Item 1. Security and Issuer.

     This Amendment No. 1 amends and supplements the statement on Schedule 13D filed on April 6, 2010 (the Schedule 13D ) relating to the common stock, par value $0.001 per share (the Common Stock ), of Ruby Creek Resources, Inc., a Delaware corporation (the Company or the Issuer ) and is filed with the Securities and Exchange Commission on behalf of David Bukzin and Booha Family Partners. Except as disclosed herein, there has been no change in the information previously reported in the Schedule 13D. Capitalized terms not defined herein shall have the meaning ascribed to them in the Schedule 13D.

Item 3. Source and Amount of Funds or Other Consideration

Item No. 3 of Schedule 13D is supplemented and amended by inserting the following at the end thereof:

On July 15, 2010, Mr. Bukzin purchased 400,000 shares of common stock and warrants to purchase 200,000 shares of common stock (the July 2010 Warrants ) for an aggregate $100,000. The funds were obtained from the private funds of Mr. Bukzin.

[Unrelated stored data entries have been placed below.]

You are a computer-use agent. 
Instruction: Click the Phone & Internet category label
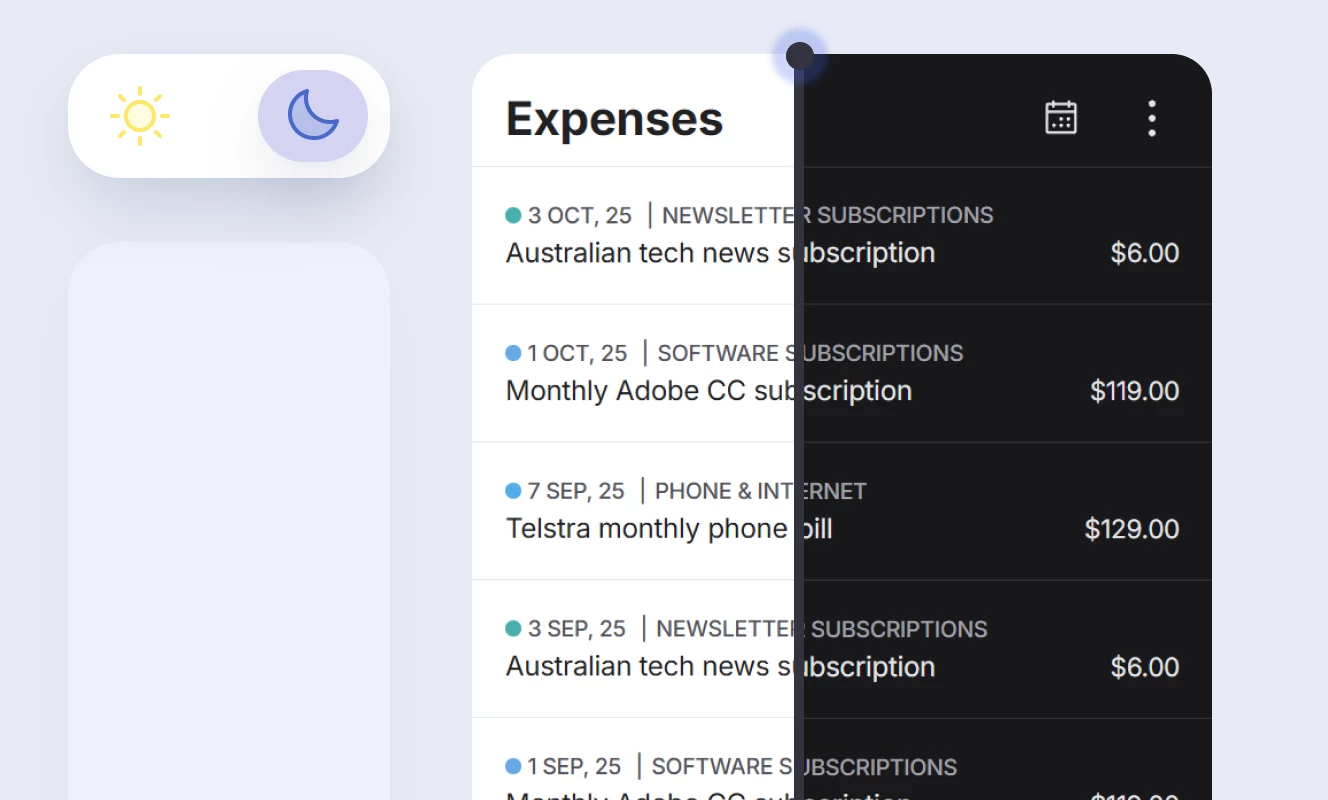[x=760, y=491]
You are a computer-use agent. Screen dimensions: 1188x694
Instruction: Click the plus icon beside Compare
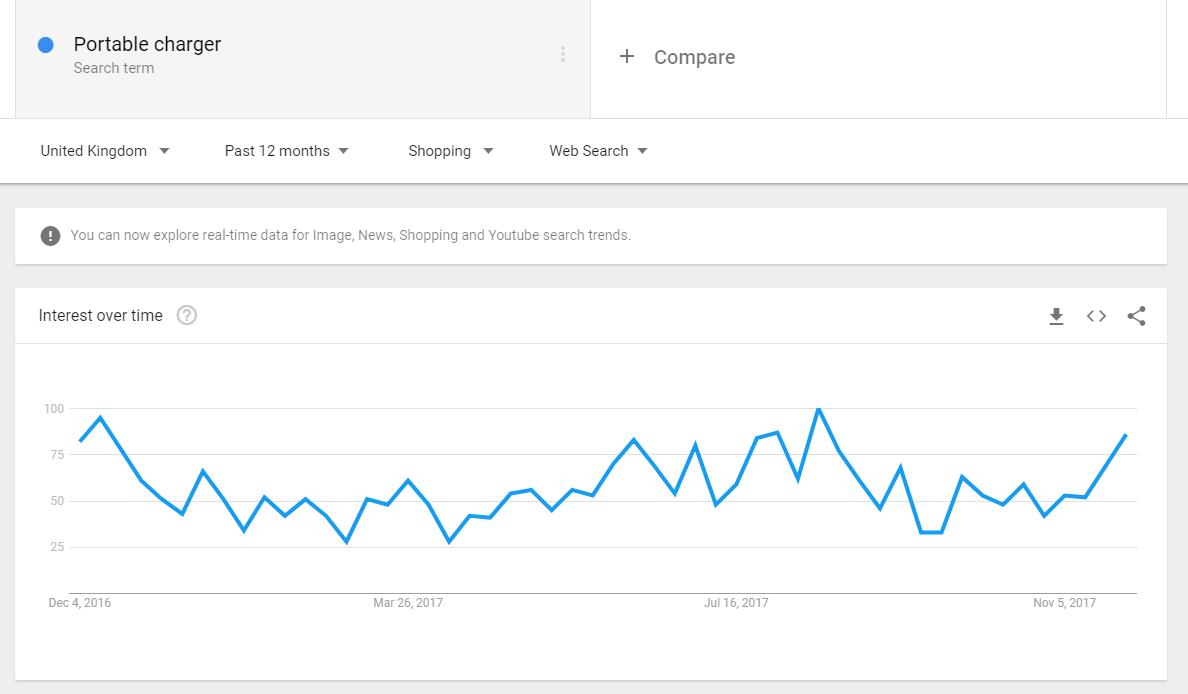(x=627, y=56)
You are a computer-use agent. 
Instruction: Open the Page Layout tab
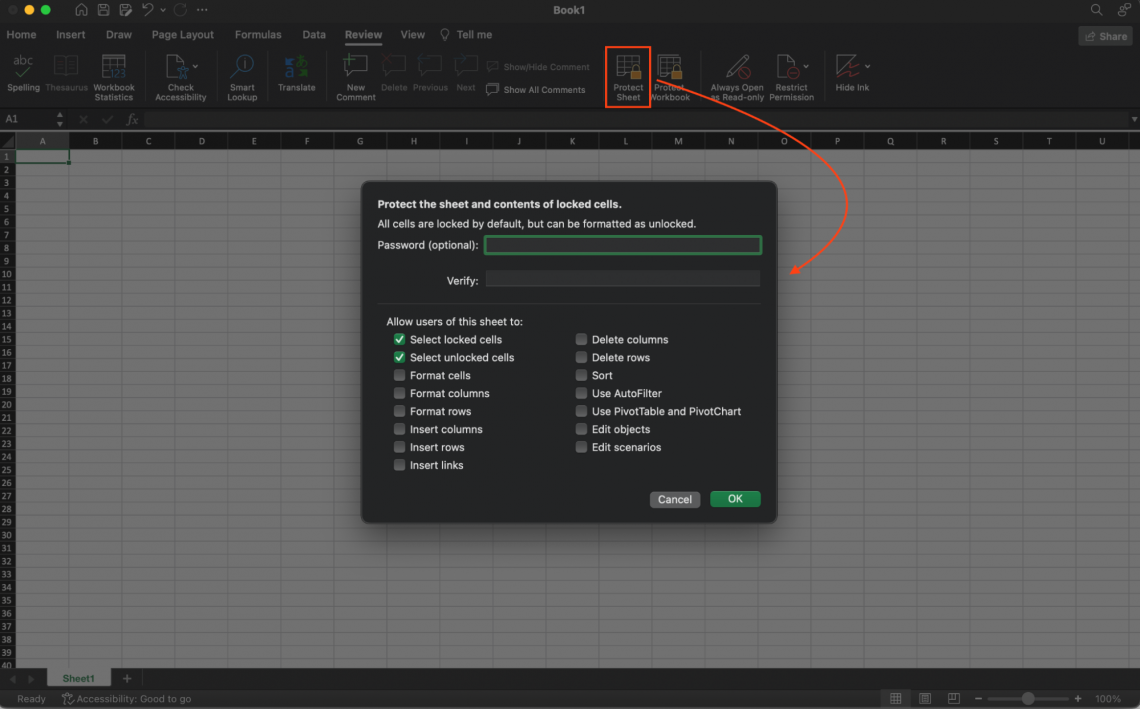tap(183, 34)
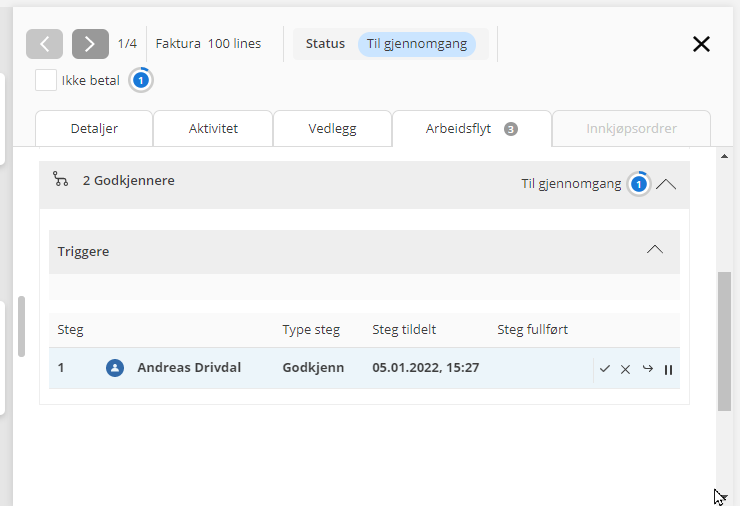
Task: Close the invoice panel
Action: [701, 44]
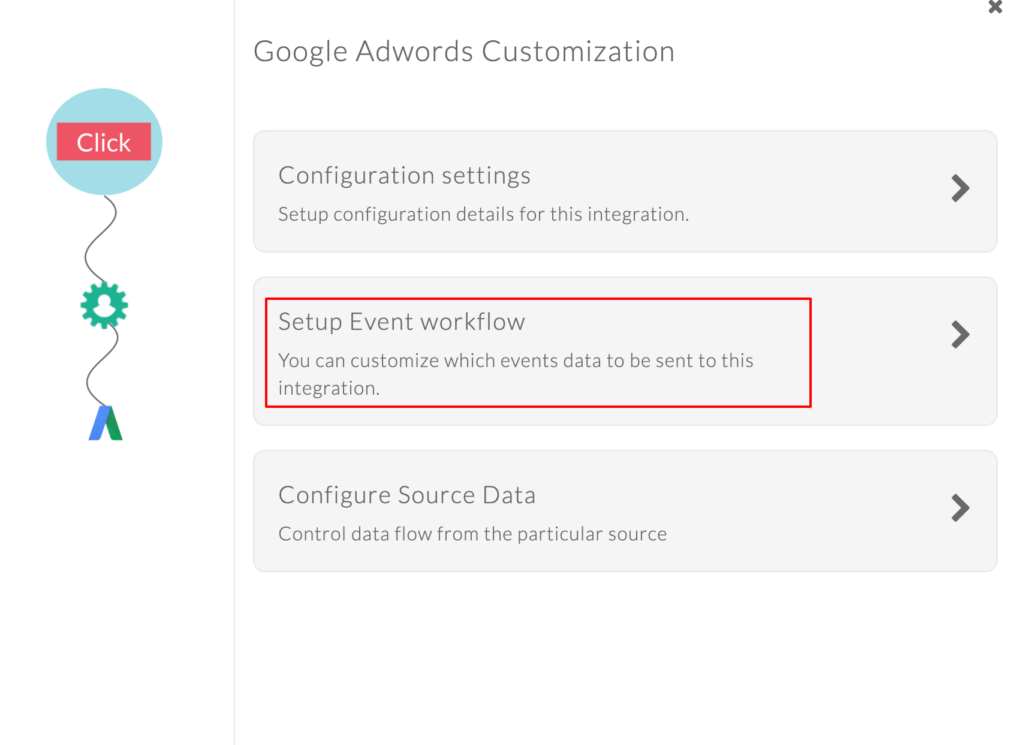Click the Google Adwords Customization title
The image size is (1024, 745).
(x=464, y=51)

Item 4. Purpose of Transaction.

The Reporting Person acquired the securities referenced in Item 3 above solely for the purpose of investment.

The July 2010 Warrants were issued in a private placement are exercisable for an aggregate 200,000 shares of Common Stock, at an exercise price of $0.50 per share (subject to adjustment), on or prior to 6:30 p.m. (New York city time) on July 15, 2012. These warrants are fully vested.

The Reporting Persons intend to review their investment in the Company from time to time. Subject to the limitations set forth herein and depending upon (i) the price and availability of the Common Stock, (ii) subsequent developments affecting the Company, (iii) the Company s business and prospects, (iv) other investment and business opportunities available to the Reporting Persons, (v) general stock market and economic conditions, (vi) tax considerations, and (vii) other factors deemed relevant, the Reporting Persons may decide to convert and/or exercise all or a portion of the derivative securities set forth herein and/or increase or decrease the size of their investment in the Company and/or make a proposal with respect to a recapitalization of the Company or similar transaction.

Except as described in this Schedule 13D, none of the Reporting Persons have any present plan or proposal which relates to, or could result in, any of the events referred to in paragraphs (a) through (j), inclusive, of Item 4 of Schedule 13D. However, the Reporting Persons will continue to review the business of the Company and, depending upon one or more of the factors referred to above, may in the future propose that the Company take one or more of such actions.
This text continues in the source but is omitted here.